The resolve of Natha to commit suicide is leaked by a rural reporter to the press and it becomes a major news item. The entire media contingent of the TV channels, from the upstart lady of the English channel to the sensationalizing Hindi TV reporter descends on Natha's house and the village. The sheer heartlessness of the mainstream media is shown in the movie with great details. The complete unconcern of the media with either the plight of Natha or the neighbouring villagers, the complete insensitivity of the media-persons is shown in a black comedy style. It is a nature of the Indian media to convert every issue of any importance into a spectacle. Without a spectacle, there is no news, since essentially they are not covering news but they are covering a 'story'. Since Natha's proclaimed suicide is a story, they have to capture it with foremost zeal. Therefore, they chase Natha even when he is going to the field to relieve himself. We, as audience, identify with this intrusion of the media. Every now and then we find them with their mike sticks running after grief stricken families asking the most stupid and audacious questions. In this media circus, the plight of Natha is pushed to the background. He loses control even of his daily chores and becomes a prisoner in his own house.
The other species in the film, apparently concerned about Natha's plight are the politicians and the bureaucrats. Again, it depicts the usual story of utter indifference to the plight of the poor farmers. Every politician uses Natha for his own advantage, with the Agriculture Minister of the country deciding to do nothing other than announce a scheme under Natha's name, which is sure to fail even according to the Minister. On the other hand, the Chief Minister of the state, on the face of an election, announces some monetary relief for Natha which is cancelled by the Election Commission. Even after many scrutiny the District Magistrate does not find a suitable scheme for Natha, since all the schemes are either for the unemployed, or for the BPL or for people without a house. This is the story of targeting social sector benefits in our country. Be it PDS, or Employment schemes or Housing schemes, the criteria for selecting the poor is so strict that hardly anybody can avail of these schemes. The neo-liberal ideology in the name of targeting essentially excludes the poor. Budhia, Natha's elder brother, therefore laments in the film that one needs a card to be designated as poor while we are struggling to meet ends.

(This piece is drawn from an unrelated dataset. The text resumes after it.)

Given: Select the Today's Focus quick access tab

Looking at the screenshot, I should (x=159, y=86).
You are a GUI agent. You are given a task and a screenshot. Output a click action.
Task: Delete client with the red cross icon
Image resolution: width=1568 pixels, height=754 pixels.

Within this overall media circus and the political game, Natha becomes increasingly disillusioned with everything including the idea of suicide. In the meantime he is kidnapped by the local corporator and used as a tool for political bargaining. Again, the local reporter cracks the secret of Natha's hideout and a commotion ensues at the dead of night involving the entire media crew and an accidental fire kills a person, which everyone believes to be Natha.
With the supposed death of Natha, every media-person leaves the village leaving his family where they were, in utter poverty and indebtedness. The media war on TRP ratings benefits a section of the media, the politicians see to their own benefit but the poor farmer gets nothing and is only left with a tube-well (gifted by the government), in an arid dry area. The tragedy of Natha and his family is palpable and so is the irony of the politcal-economic situation of India.
The director of the movie deserves kudos for bringing to life the conditions of the farmers in our country, which we have read in the reports of P. Sainath and other persons. She does not try to intrude into the reality of suffering of Natha and his family and bring in a messiah to save them. Instead she remains true to real India and its people.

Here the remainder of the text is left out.